▶ _Recorded information_:
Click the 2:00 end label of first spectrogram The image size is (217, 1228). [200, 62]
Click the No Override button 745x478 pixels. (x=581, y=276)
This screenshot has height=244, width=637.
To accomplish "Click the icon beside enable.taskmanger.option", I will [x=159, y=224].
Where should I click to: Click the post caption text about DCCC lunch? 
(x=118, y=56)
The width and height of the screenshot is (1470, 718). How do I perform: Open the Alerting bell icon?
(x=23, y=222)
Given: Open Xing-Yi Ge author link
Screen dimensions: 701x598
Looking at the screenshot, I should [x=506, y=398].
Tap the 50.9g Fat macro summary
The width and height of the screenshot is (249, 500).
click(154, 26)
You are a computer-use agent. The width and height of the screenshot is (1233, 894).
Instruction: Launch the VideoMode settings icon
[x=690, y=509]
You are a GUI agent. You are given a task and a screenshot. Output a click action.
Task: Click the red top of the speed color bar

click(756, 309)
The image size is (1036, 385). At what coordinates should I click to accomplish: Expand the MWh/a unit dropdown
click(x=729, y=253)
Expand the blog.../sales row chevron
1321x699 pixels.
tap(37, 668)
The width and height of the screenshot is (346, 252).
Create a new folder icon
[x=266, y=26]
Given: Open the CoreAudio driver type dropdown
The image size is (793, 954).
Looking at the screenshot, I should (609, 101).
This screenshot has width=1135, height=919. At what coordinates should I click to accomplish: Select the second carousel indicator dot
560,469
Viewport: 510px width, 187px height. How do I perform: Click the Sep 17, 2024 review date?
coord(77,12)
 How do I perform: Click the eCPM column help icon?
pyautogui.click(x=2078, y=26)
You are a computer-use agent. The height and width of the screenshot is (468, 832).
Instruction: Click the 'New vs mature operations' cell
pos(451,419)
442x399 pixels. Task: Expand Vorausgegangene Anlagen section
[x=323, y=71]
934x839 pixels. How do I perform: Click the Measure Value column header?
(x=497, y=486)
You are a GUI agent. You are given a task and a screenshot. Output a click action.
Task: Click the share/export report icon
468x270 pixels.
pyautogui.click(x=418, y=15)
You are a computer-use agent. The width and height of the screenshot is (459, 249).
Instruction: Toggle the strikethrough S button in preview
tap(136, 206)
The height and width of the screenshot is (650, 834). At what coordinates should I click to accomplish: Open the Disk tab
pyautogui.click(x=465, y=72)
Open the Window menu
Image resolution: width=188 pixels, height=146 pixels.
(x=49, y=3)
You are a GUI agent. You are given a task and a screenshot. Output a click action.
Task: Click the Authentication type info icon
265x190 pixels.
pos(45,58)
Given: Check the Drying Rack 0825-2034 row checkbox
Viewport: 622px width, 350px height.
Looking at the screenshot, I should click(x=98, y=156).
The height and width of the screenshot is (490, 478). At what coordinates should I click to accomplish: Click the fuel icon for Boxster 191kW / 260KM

▶ _Problem to solve_: Please retype the listing above with no line missing.

▶ _Problem solution_:
Click the 2:00 end label of first spectrogram The image size is (217, 1228). [200, 62]
Click the No Override button 745x478 pixels. (x=581, y=276)
This screenshot has height=244, width=637.
To accomplish "Click the icon beside enable.taskmanger.option", I will [x=159, y=224].
Where should I click to: Click the post caption text about DCCC lunch? 
(x=118, y=56)
The width and height of the screenshot is (1470, 718). How do I perform: Open the Alerting bell icon?
(x=23, y=222)
Given: Open Xing-Yi Ge author link
Screen dimensions: 701x598
Looking at the screenshot, I should [x=506, y=398].
Tap the 50.9g Fat macro summary
The width and height of the screenshot is (249, 500).
click(154, 26)
You are a computer-use agent. The width and height of the screenshot is (1233, 894).
Instruction: Launch the VideoMode settings icon
[x=690, y=509]
You are a GUI agent. You are given a task and a screenshot. Output a click action.
Task: Click the red top of the speed color bar

click(756, 309)
The image size is (1036, 385). At what coordinates should I click to accomplish: Expand the MWh/a unit dropdown
click(x=729, y=253)
Expand the blog.../sales row chevron
1321x699 pixels.
tap(37, 668)
The width and height of the screenshot is (346, 252).
Create a new folder icon
[x=266, y=26]
Given: Open the CoreAudio driver type dropdown
The image size is (793, 954).
Looking at the screenshot, I should (609, 101).
This screenshot has width=1135, height=919. At what coordinates should I click to accomplish: Select the second carousel indicator dot
560,469
Viewport: 510px width, 187px height. How do I perform: Click the Sep 17, 2024 review date?
coord(77,12)
 How do I perform: Click the eCPM column help icon?
pyautogui.click(x=2078, y=26)
You are a computer-use agent. The height and width of the screenshot is (468, 832).
Instruction: Click the 'New vs mature operations' cell
pos(451,419)
442x399 pixels. Task: Expand Vorausgegangene Anlagen section
[x=323, y=71]
934x839 pixels. How do I perform: Click the Measure Value column header?
(x=497, y=486)
You are a GUI agent. You are given a task and a screenshot. Output a click action.
Task: Click the share/export report icon
468x270 pixels.
pyautogui.click(x=418, y=15)
You are a computer-use agent. The width and height of the screenshot is (459, 249).
Instruction: Toggle the strikethrough S button in preview
tap(136, 206)
The height and width of the screenshot is (650, 834). At what coordinates should I click to accomplish: Open the Disk tab
pyautogui.click(x=465, y=72)
Open the Window menu
Image resolution: width=188 pixels, height=146 pixels.
(x=49, y=3)
You are a GUI agent. You are given a task and a screenshot. Output a click action.
Task: Click the Authentication type info icon
265x190 pixels.
pos(45,58)
Given: Check the Drying Rack 0825-2034 row checkbox
Viewport: 622px width, 350px height.
Looking at the screenshot, I should click(x=98, y=156).
The height and width of the screenshot is (490, 478). At what coordinates should I click to accomplish: Click the fuel icon for Boxster 191kW / 260KM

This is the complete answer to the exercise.